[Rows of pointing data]
____________________

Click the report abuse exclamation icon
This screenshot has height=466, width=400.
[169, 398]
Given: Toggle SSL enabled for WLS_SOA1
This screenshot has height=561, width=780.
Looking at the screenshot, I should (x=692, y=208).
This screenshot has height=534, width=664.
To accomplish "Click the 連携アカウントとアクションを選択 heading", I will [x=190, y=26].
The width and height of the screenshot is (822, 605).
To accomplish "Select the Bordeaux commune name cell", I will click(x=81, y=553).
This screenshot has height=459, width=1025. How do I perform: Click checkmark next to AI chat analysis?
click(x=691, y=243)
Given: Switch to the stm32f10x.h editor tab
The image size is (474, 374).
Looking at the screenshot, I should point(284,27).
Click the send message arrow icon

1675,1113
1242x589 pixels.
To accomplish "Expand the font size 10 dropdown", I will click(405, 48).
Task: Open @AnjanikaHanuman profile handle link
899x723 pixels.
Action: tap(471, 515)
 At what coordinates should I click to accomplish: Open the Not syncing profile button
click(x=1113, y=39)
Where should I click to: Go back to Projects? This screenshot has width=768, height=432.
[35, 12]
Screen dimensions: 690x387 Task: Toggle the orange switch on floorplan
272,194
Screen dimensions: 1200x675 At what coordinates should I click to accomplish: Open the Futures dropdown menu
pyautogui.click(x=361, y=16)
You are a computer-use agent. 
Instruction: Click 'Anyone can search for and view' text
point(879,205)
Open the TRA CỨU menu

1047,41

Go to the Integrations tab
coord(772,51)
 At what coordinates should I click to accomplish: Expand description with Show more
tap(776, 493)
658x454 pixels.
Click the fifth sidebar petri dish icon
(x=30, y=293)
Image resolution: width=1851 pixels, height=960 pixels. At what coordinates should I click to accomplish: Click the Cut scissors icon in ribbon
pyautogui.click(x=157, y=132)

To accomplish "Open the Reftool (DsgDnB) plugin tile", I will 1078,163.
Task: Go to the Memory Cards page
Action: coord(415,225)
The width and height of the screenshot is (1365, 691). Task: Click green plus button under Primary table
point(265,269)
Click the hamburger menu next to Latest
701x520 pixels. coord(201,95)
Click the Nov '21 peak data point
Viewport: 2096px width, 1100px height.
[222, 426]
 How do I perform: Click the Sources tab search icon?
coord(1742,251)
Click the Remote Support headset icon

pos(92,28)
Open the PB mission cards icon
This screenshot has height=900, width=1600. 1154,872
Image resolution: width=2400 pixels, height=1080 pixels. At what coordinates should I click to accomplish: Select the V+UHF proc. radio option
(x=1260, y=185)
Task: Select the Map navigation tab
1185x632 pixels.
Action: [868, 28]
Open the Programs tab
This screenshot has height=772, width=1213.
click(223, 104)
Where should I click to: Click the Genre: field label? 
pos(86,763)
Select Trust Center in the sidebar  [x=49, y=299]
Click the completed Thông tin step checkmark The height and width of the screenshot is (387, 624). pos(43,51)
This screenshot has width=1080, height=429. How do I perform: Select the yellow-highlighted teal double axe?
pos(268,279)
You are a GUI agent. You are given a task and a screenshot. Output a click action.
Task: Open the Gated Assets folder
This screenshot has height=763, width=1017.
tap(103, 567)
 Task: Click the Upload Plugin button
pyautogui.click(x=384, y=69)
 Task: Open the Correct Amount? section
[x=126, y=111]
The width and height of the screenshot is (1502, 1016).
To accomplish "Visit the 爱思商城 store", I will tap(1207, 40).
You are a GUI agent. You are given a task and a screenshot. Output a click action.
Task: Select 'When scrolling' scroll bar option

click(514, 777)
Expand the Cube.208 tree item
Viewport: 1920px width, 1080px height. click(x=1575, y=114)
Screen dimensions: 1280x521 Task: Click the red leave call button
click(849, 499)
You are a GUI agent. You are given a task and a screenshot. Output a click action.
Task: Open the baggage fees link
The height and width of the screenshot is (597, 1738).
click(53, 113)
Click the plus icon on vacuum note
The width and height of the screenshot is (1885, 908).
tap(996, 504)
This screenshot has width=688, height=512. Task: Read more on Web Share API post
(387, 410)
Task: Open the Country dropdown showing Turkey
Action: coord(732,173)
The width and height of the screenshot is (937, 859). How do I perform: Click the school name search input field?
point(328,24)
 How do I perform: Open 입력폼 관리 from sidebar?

____________________

__Written request__
Rewrite the records from their start through the line containing "will click(x=81, y=553).", inclusive, swapping "height" for "length" and leaving everything else in those lines unchanged.

__Response to the exercise__
Click the report abuse exclamation icon
This screenshot has length=466, width=400.
[169, 398]
Given: Toggle SSL enabled for WLS_SOA1
This screenshot has length=561, width=780.
Looking at the screenshot, I should (x=692, y=208).
This screenshot has length=534, width=664.
To accomplish "Click the 連携アカウントとアクションを選択 heading", I will [x=190, y=26].
The width and length of the screenshot is (822, 605).
To accomplish "Select the Bordeaux commune name cell", I will click(x=81, y=553).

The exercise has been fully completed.